[Input for this task Boundary: Start]

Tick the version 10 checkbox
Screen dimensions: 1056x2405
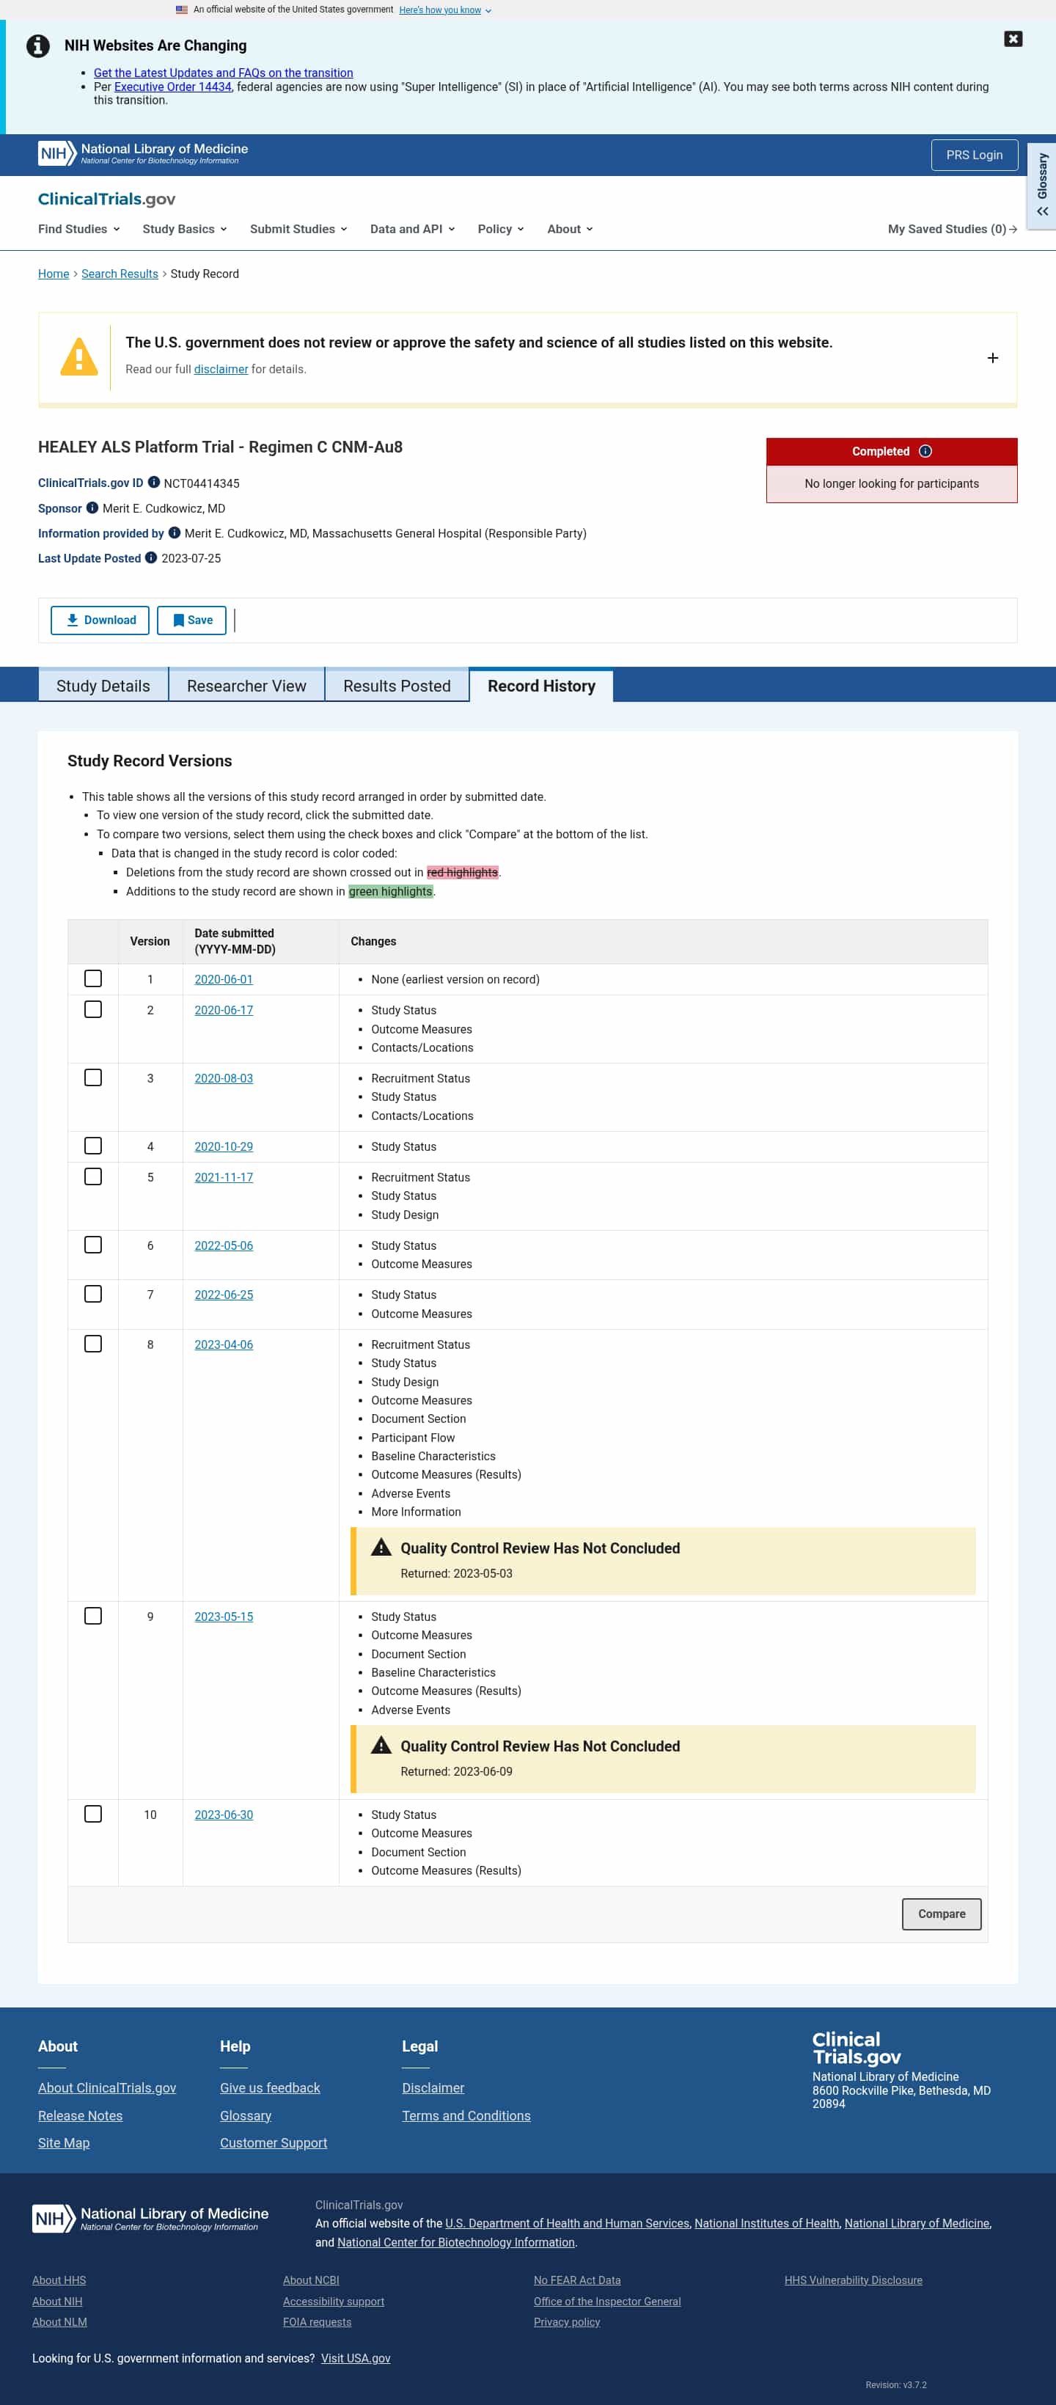click(x=93, y=1813)
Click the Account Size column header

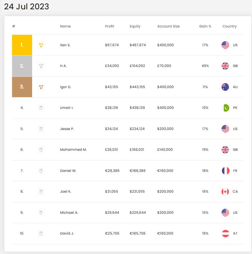(x=168, y=26)
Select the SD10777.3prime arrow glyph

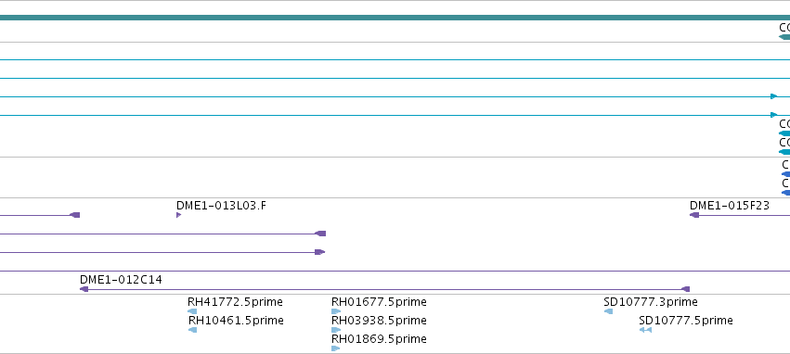608,311
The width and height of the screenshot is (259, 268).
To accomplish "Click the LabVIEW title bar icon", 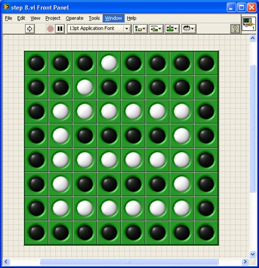I will pos(6,7).
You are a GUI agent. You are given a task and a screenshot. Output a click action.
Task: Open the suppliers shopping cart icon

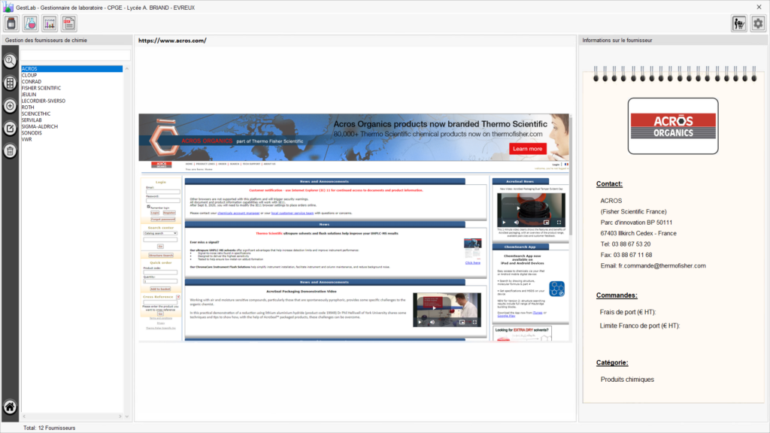[738, 24]
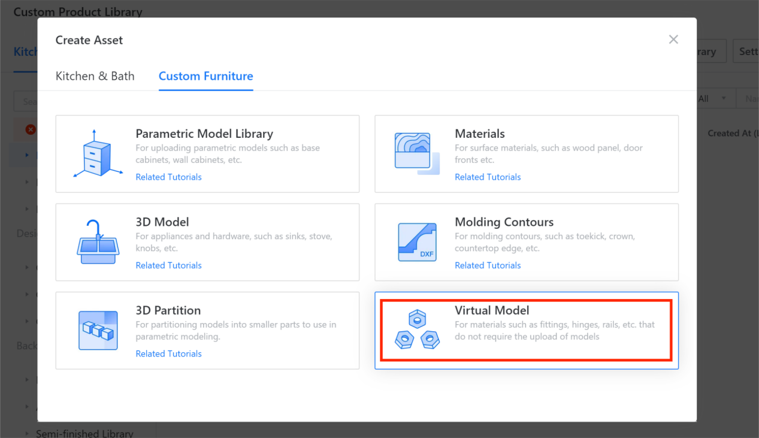Switch to the Kitchen & Bath tab

[95, 76]
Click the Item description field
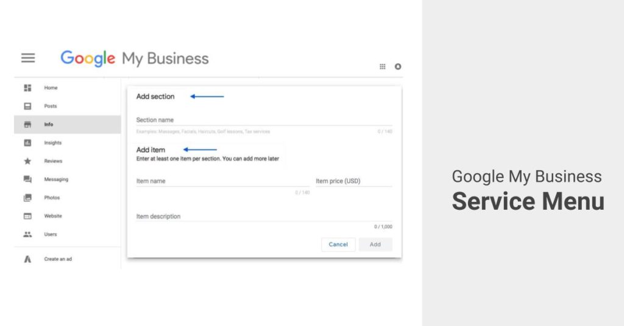Viewport: 624px width, 326px height. click(264, 217)
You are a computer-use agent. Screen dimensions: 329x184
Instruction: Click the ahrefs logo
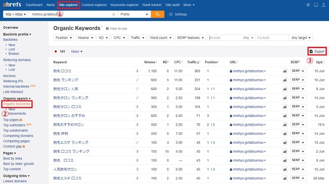point(11,5)
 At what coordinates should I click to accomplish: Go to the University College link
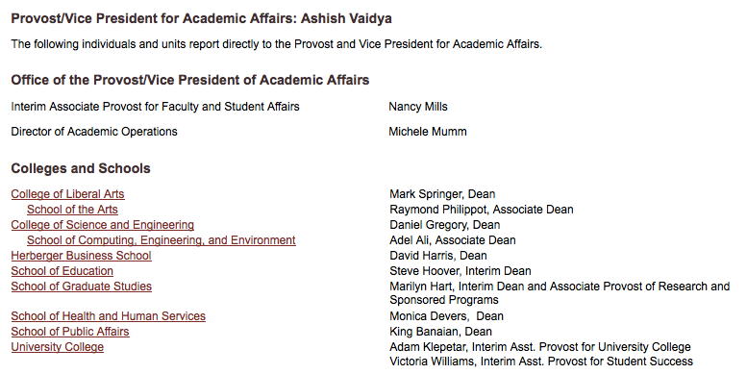(57, 346)
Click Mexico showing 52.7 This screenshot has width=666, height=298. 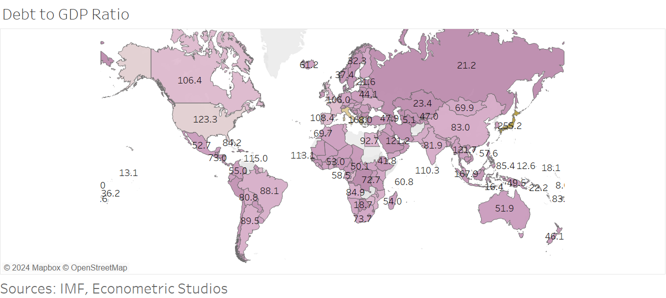201,146
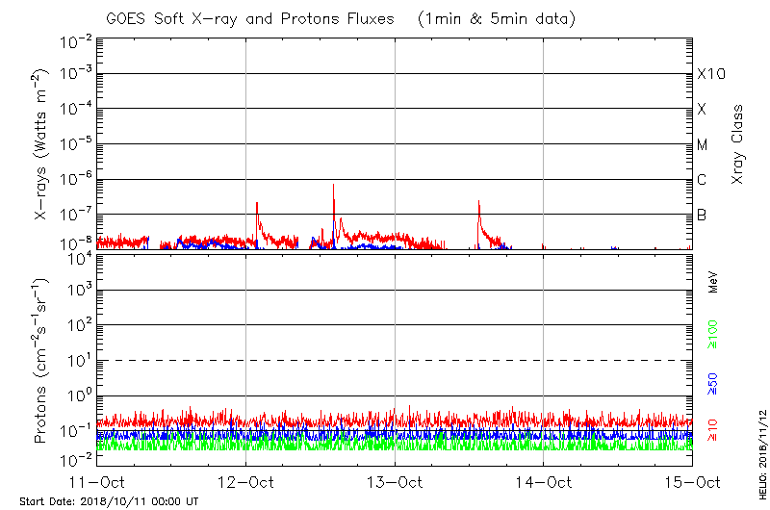Viewport: 770px width, 510px height.
Task: Click the first X-ray flare peak just after 12-Oct
Action: coord(257,204)
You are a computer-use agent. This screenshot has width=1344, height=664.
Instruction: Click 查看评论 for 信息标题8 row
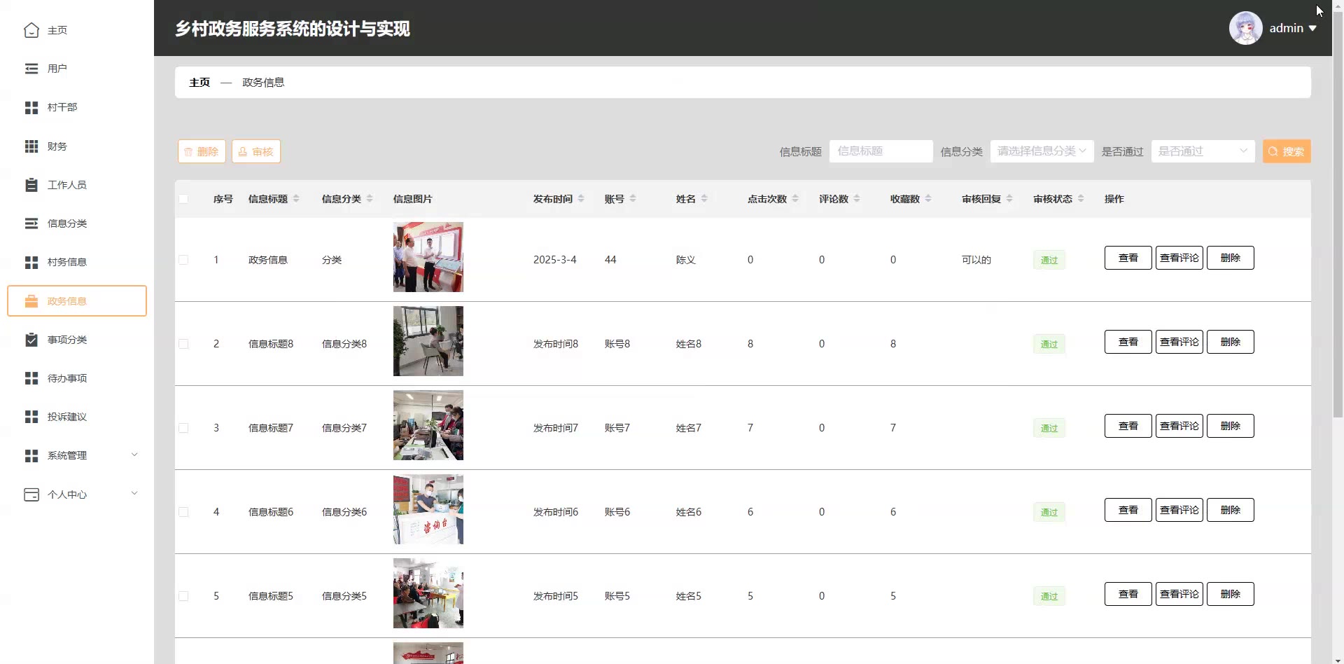point(1179,342)
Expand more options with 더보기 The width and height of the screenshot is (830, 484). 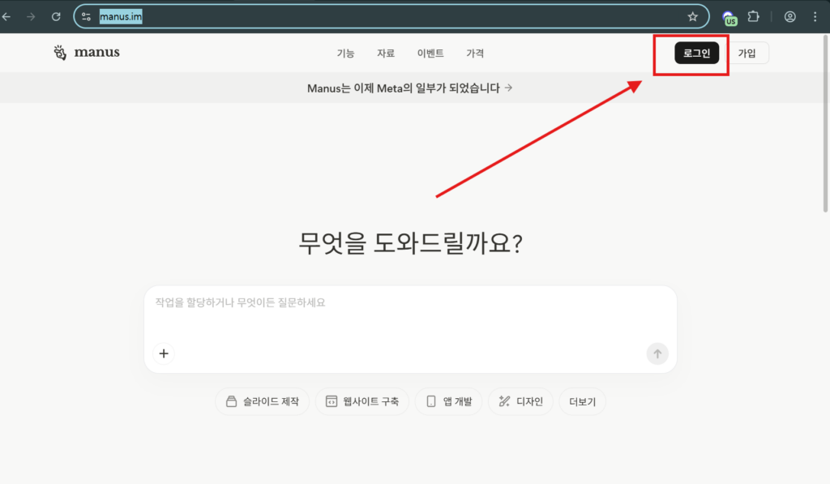(x=582, y=401)
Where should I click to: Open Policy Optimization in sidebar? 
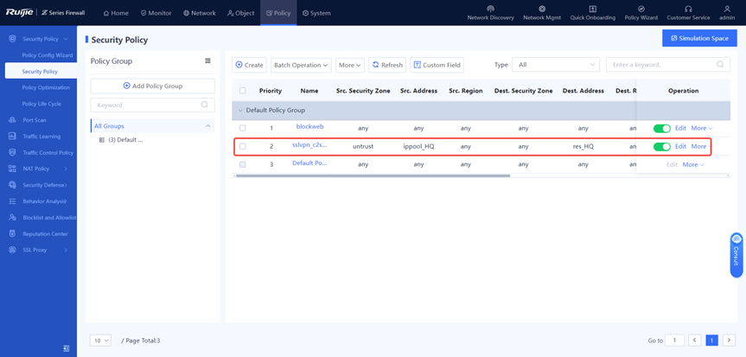(x=46, y=87)
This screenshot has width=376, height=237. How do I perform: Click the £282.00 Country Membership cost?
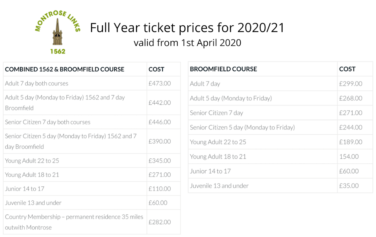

[Input for this task Boundary: End]

▶ [Assignment] Nothing should appear in the answer except the lines from the first line of the data through the line holding "The width and height of the screenshot is (259, 268).", exactly as written, with pictures left out.

▶ [Reply]
Tick the version 10 checkbox
Screen dimensions: 1056x2405
click(x=93, y=1813)
Click the Account Size column header

(x=168, y=26)
Select the SD10777.3prime arrow glyph

608,311
The width and height of the screenshot is (259, 268).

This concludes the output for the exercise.